N° 151 – avril 2025  

  ISSN 2264-0363
 

Brigit Ber – Bleu comme une orange













Os 0549, 2024




Hybride 0659, 2024




Tronc 6782, 2024




Corne de cerf 0618 (diptyque), 2024




Coussin de requin, 2023




Peigne de Vénus 2831, 2023




Racines 7474, 2023




Algue 5612, 2023




Mégalithe, 2023
Exposition Lieux Mouvants, Lanrivain




Fleur gelée 0604, 2023




Hybride 3533, 2023




Racine 7474, 2023




Corail 4282, 2022




Hybride, 2021




Oursin, 2019




Coussin de requin 1363, 2019

La terre est bleue comme une orange
Jamais une erreur les mots ne mentent pas
Ils ne vous donnent plus à chanter
Au tour des baisers de s’entendre

Paul Éluard[1]

Brigit Ber, née en région parisienne, réside depuis de nombreuses années dans le Trégor. Elle est diplômée en arts appliqués mais s’est très rapidement muée en plasticienne. Dans ses œuvres, elle met en œuvre une multitude de techniques de création ou de reproduction d’images, fixes ou mobiles : photographie, vidéo, dessin, gravure… Pour ses images fixes, celles qui nous intéressent ici, elle procède elle-même au tirage, souvent en exemplaire unique, de photographies prises sur le vif ou de négatifs construits par assemblage manuel de plusieurs clichés. Pour ce faire elle recourt à des procédés artisanaux : héliogravure, ambrotype, cyanotype, anthotype… Dans tous les cas, sa démarche se traduit par une imbrication de ses gestes et d’images par des procédés simultanément anciens et contemporains. Son approche est ainsi profondément diachronique, faisant entrer en collision deux temporalités : celle d’images résolument de notre temps et celle de techniques tombées en désuétude. Sans vouloir minimiser l’importance du reste de sa production, je me cantonnerai, dans la présente notice, à sa pratique du cyanotype[2] par laquelle elle est aujourd’hui très largement connue et reconnue. Cette technique jouit d’ailleurs, depuis quelques années, d’un important regain d’intérêt[3].

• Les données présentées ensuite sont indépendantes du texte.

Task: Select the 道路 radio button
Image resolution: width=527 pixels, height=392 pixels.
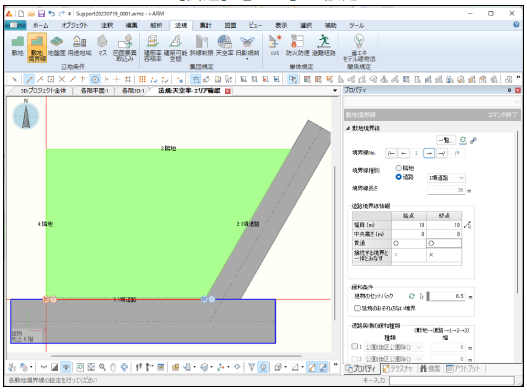Action: point(399,177)
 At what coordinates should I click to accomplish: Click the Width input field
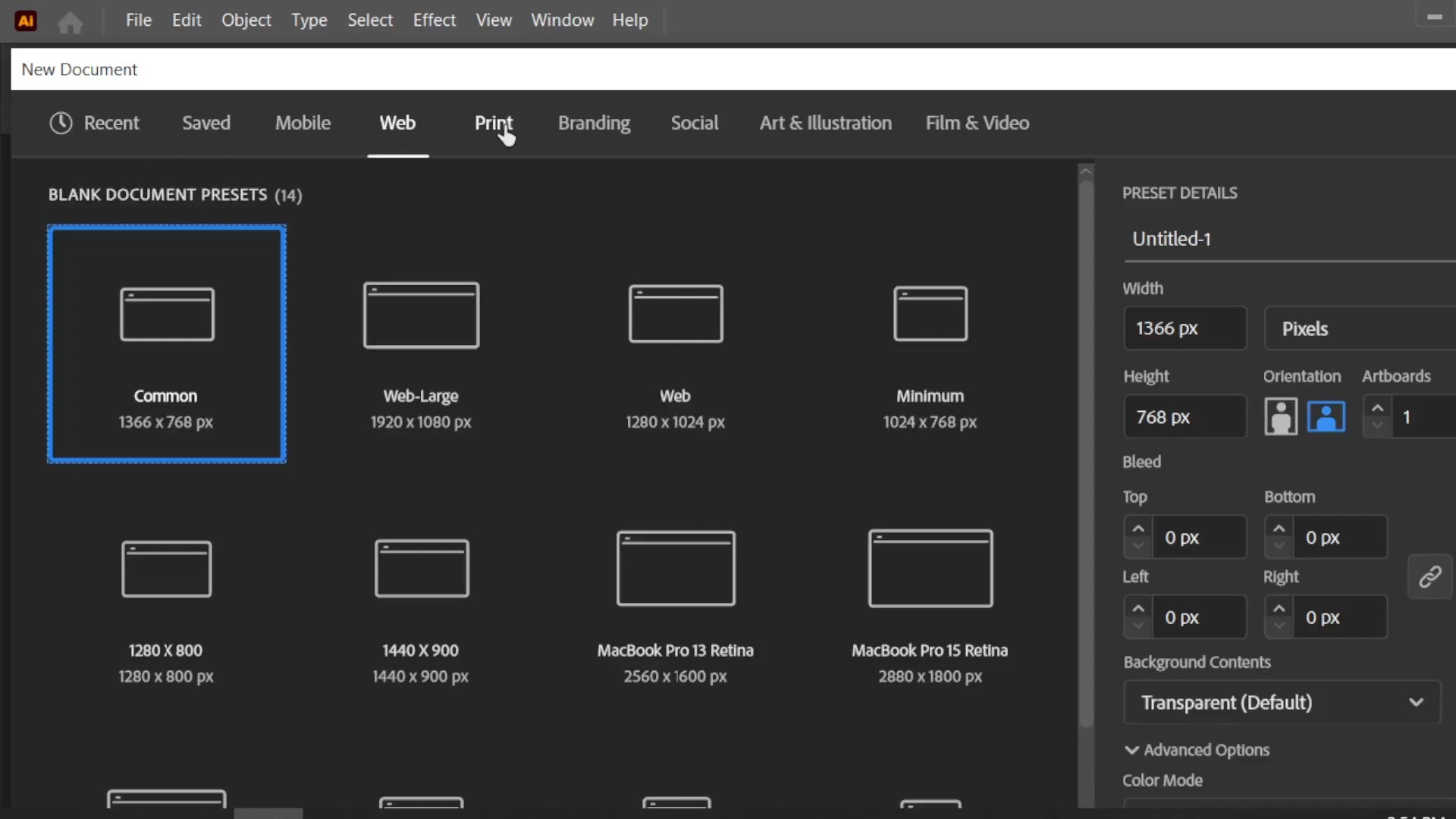coord(1185,328)
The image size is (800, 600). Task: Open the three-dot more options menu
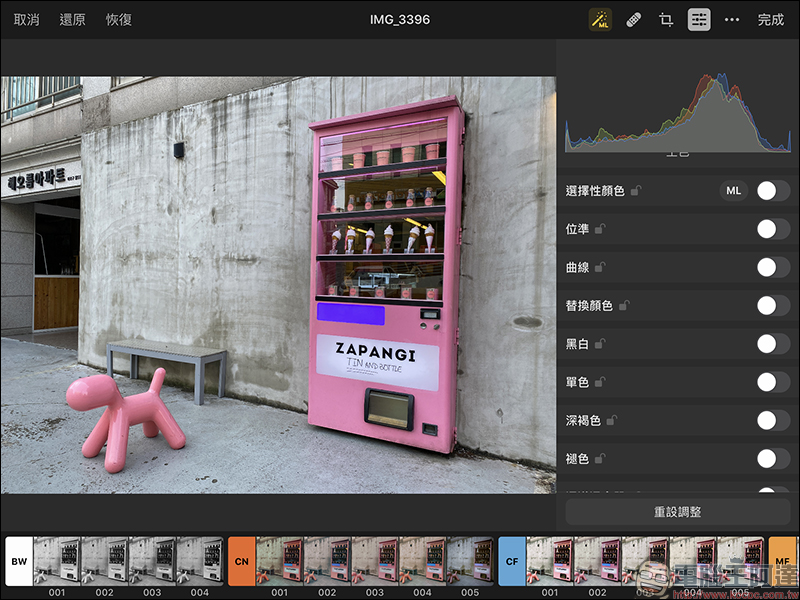pos(732,20)
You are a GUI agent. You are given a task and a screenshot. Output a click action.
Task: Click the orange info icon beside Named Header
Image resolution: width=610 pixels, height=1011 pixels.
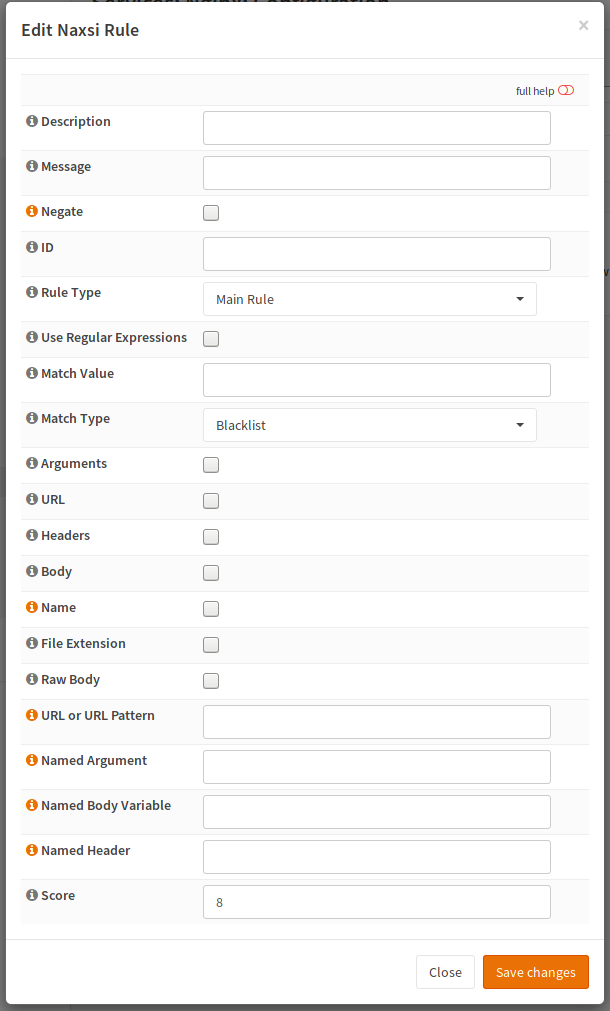[x=32, y=851]
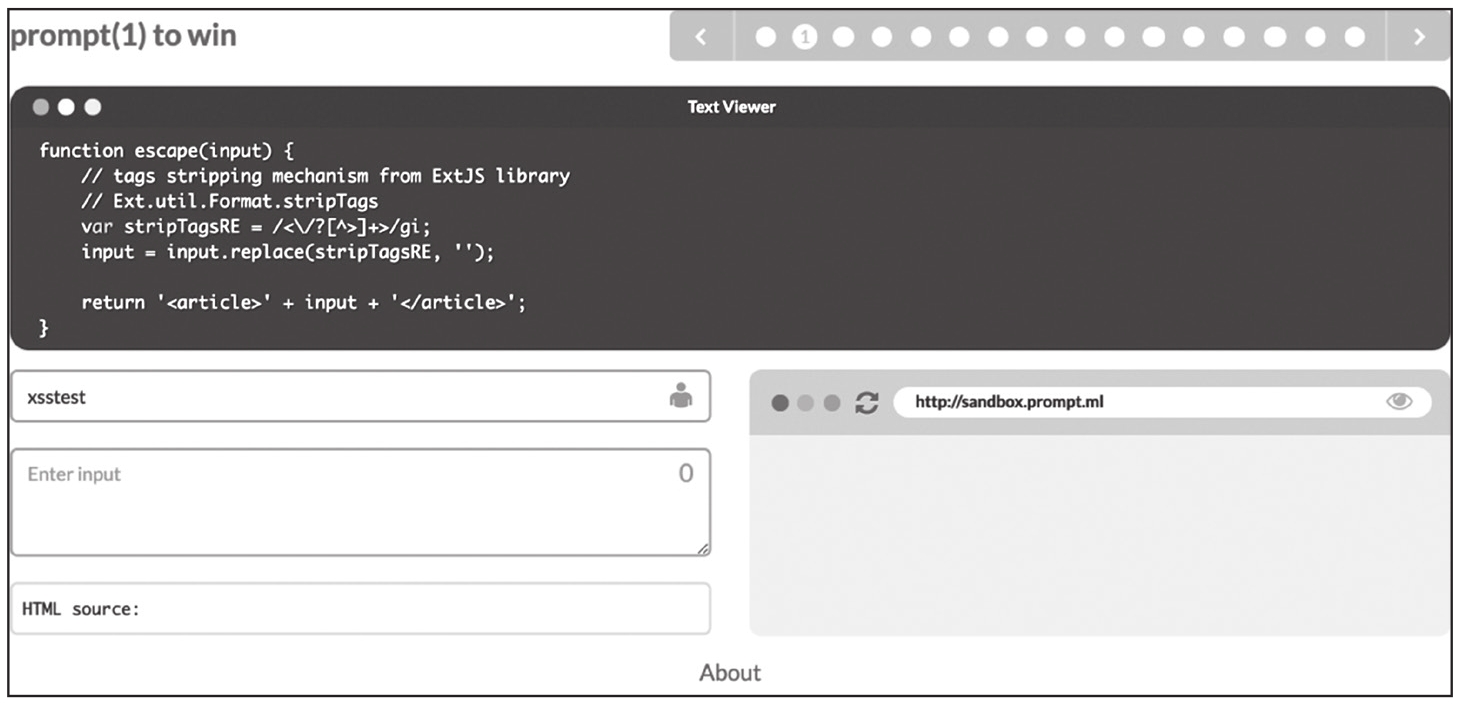This screenshot has height=704, width=1460.
Task: Click the HTML source output box
Action: pos(360,609)
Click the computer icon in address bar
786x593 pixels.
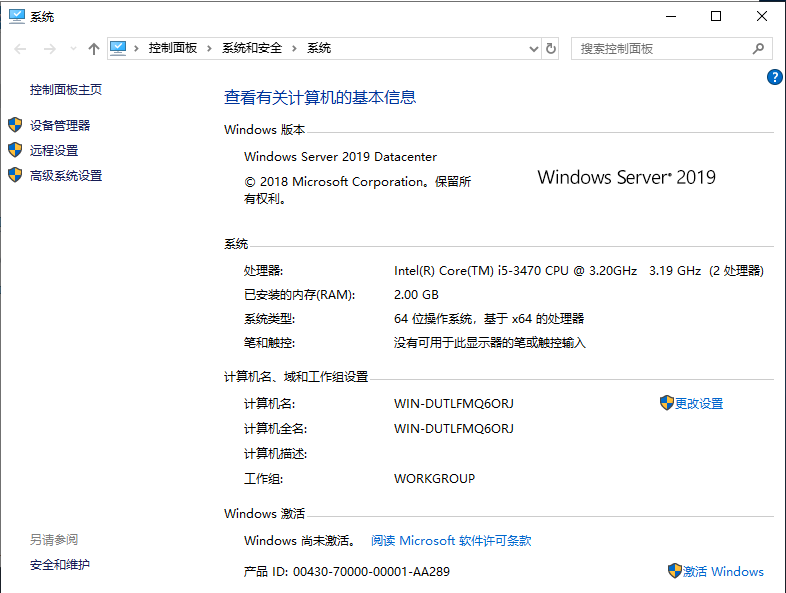pyautogui.click(x=119, y=48)
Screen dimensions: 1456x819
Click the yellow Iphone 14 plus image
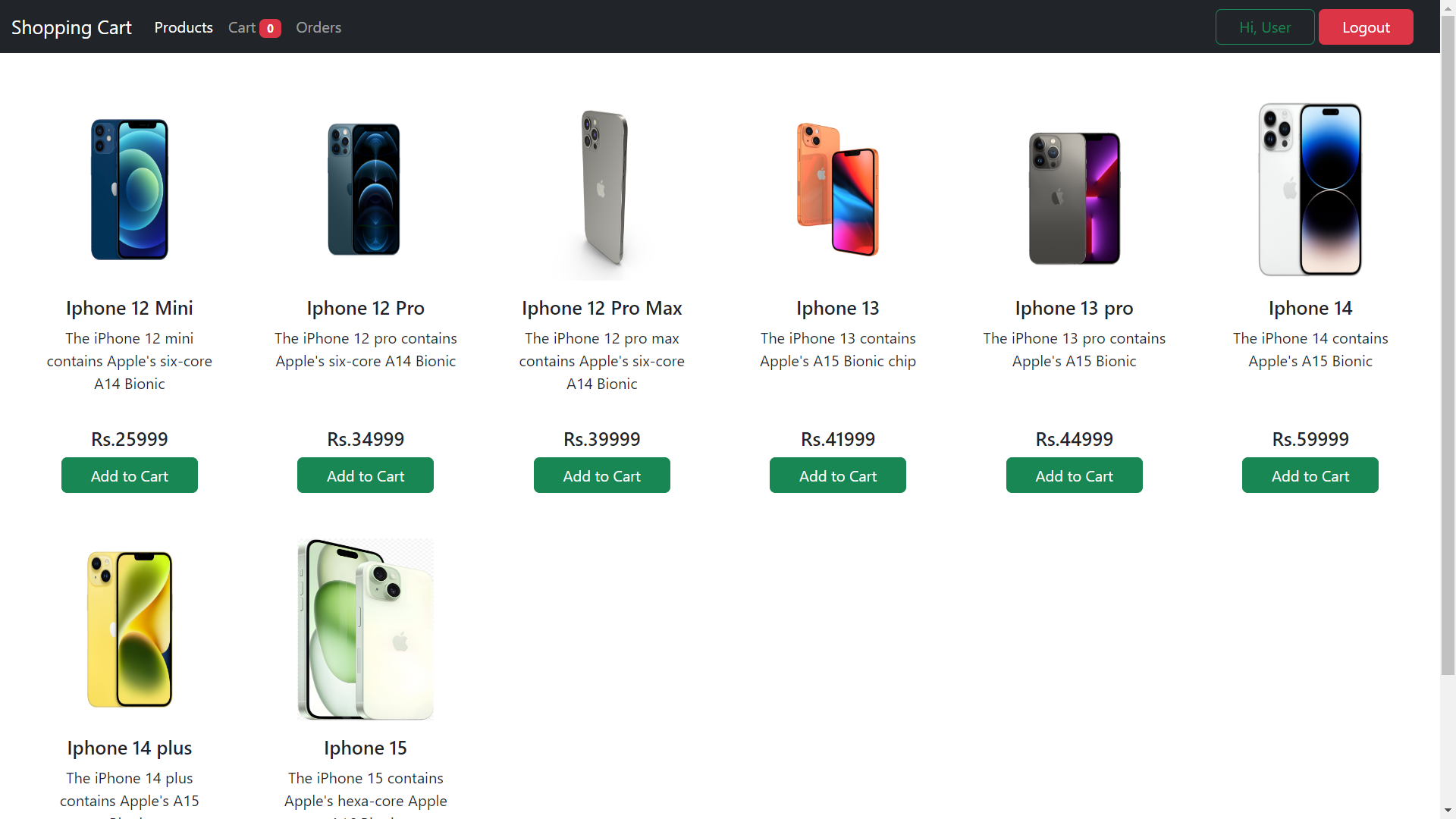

     Les sujets de prédilection de Brigit Ber sont tirés de la nature, minérale, végétale ou animale, mais dans des cadrages et des rendus qui en modifient la perception, forçant le spectateur à plonger dans l’image résultante pour tenter d’en identifier le modèle : fleurs, os de seiche, racines, branches, mégalithes, algues, étoiles de mer, coquillages, coraux, oursins… Le doute subsiste cependant et d’autres interprétations, imprévisibles, peuvent toujours s’imposer. La collision temporelle précédemment évoquée se double donc d’une collision des sujets qui, dans les tirages d’une même série, voire au sein d’une seule image, hybrident un élément de mobilier, un verre, un bourgeon, un fossile, une méduse, une anémone de mer, un fragment de paysage et bien d’autres choses encore… Coexistent ainsi des éléments naturels et d’autres fabriqués de toutes pièces, sans que leurs contributions respectives soient immédiatement identifiables. Il en résulte une confusion des échelles, le regardeur hésitant, souvent sans arriver à se décider, à déterminer s’il s’agit du monde dans lequel il vit, du microcosme ou du macrocosme… Et les titres ne sont pas là pour l’aider à trancher. Ainsi le titre de l’œuvre Coussin de requin, 2023, élimine la première intuition, qui pousserait à y voir la trace de lèvres humaines laissées sur un verre, pour orienter la recherche de son sujet du côté des squales… Mauvaise piste menant à une impasse… Ce n’est qu’en consultant une encyclopédie que l’on découvre qu’il s’agit en fait d’une variété de corail des mers chaudes : Culcita schmideliana… Et il en est ainsi de plusieurs des autres productions de Brigit Ber…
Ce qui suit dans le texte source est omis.